What shuts down your capacity to imagine?

Where does your mind go when the stakes are high, and the pressure feels too great? Do you find yourself mentally preparing for the worst possible outcomes, as if you were rehearsing a play? Do you shut down or numb out to manage your fears and anxieties?

Our brains naturally seek comfort in the known or fill in the unknown with potential disasters. However, it takes conscious effort and practice to build the capacity to imagine positive outcomes when things feel bleak.

But we can counter overwhelm and despair by connecting with imaginative individuals who embody hope, curiosity, and possibility grounded in vision and action.

These visionary leaders remind us that something different is possible and that we can choose to take deliberate action to change the prevailing tides.

In this new series of Unburdened Leader conversations, I’ll be in dialogue with leaders who urge us to envision a future that’s not just a distant dream, but a reality we can actively shape today.

Over the next few months, you will hear conversations that invite you to take meaningful action here and now that does not deplete but heals and energizes.

These visionary conversations will help you connect with your desire to see a way through the noise and do something different.

 

 

Listen to the full episode to hear:

  • Why this moment feels so vital to share conversations with leaders imagining–and building–a more moral and just world
  • A taste of upcoming topics of conversation, from invisible disabilities to reframing resilience as a collective undertaking
  • Essential steps for building and protecting your capacity to hope and imagine in trying times

 

Learn more about Rebecca:

 

Resources:

 

Transcript:

Rebecca Ching: What sparks your imagination?
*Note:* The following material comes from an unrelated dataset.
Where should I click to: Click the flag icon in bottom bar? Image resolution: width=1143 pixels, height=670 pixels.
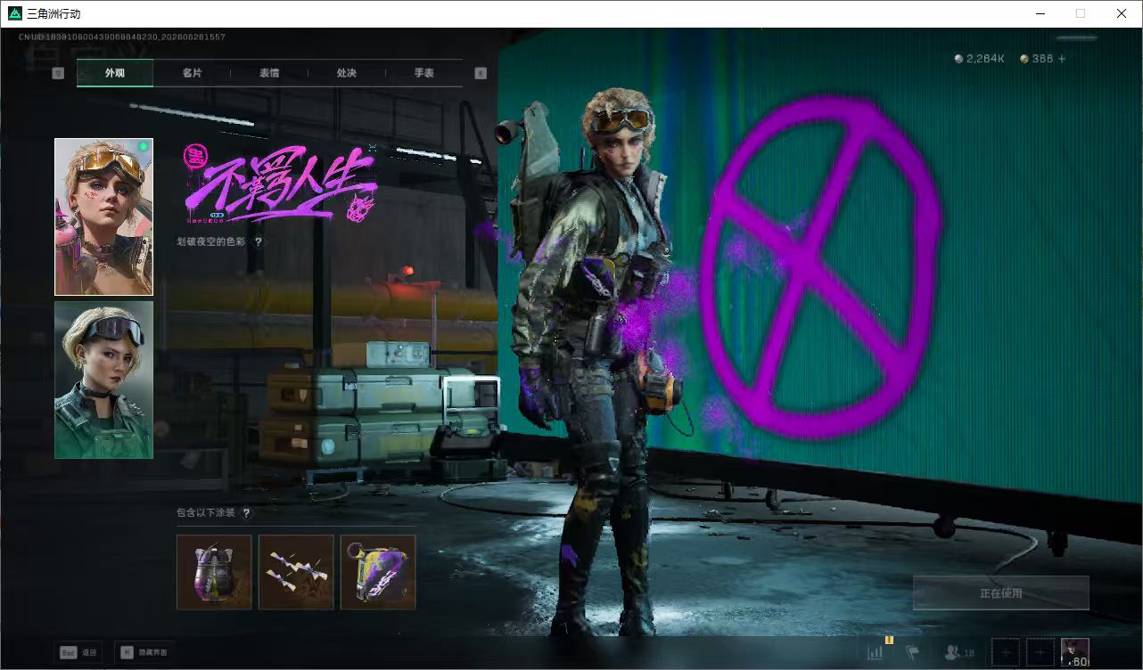click(x=913, y=653)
And what shuts down your capacity to imagine? And where does your mind go when the stakes are high and the pressures feel so great? Do you dress rehearse worst-case scenarios or become hyper focused on how to prepare for when bad things happen? Do you shut down, “I’m out,” check out to manage your anxieties and fears of the unknown?

I mean, if that’s the case, I’m not surprised because our brains love the known and feel the unknown with the worst-case scenario. It’s a default for just about all of us and filling in that unknown with those worst-possible options. So it takes effort and a lot of practice to build up the capacity to imagine the possibility of positive outcomes, especially when things feel bleak or hopeless or so unknown.

The burdens we carry from our past greatly impact our capacity to hope and work towards desired possibilities. But one of the many ways that we can counter that is when we connect with individuals with what I see as generative imaginations who embody hope, curiosity, and possibility that’s grounded in actions and visions, so we therefore counter our defaults to fear, scarcity, overwhelm, and despair.

[Inspirational Intro Music]

I’m Rebecca Ching, and you’re listening to The Unburdened Leader, the show that goes deep with humans who navigate life’s challenges and lead in their own ways. Our goal is to learn how they address the burdens they carry, how they learn from them and become better and more impactful leaders of themselves and others.

[Inspirational Intro Music]

2:04

Hello, hello, dear listener! I want to introduce you to a special series that I’m gonna be doing here on the pod and give you a little context and some behind-the-scenes of my thought process as I considered who and what to share with you all this fall on The Unburdened Leader.

Like many of you, I feel the world’s weight, seriousness, and volatility right now. Saying it’s a lot feels like an understatement. Things are changing and happening too fast for us to process, and you’ve got skills, and still it’s pushing the edges. So we tap out, numb out, or just push on through and keep going until we run out of steam and collapse. And I understand all these options, and I also know many of you deeply desire more than just getting through the most recent crisis or demand on your desk or in your inbox. Yes, this time calls us to stretch, for sure, and I know you’ve been stretching for a long, long time.

So I really feel like this time calls us to dream, hope, and wonder instead of just getting through or preparing for the worst, and I know full well that cynicism will say this is childish, you know? “Don’t think about your feelings. Just get stuff done!” But I want to be around people who are imagining possibilities these days. I want to read and listen to the words of someone who’s grounded in reality while imagining a different way of leading and living.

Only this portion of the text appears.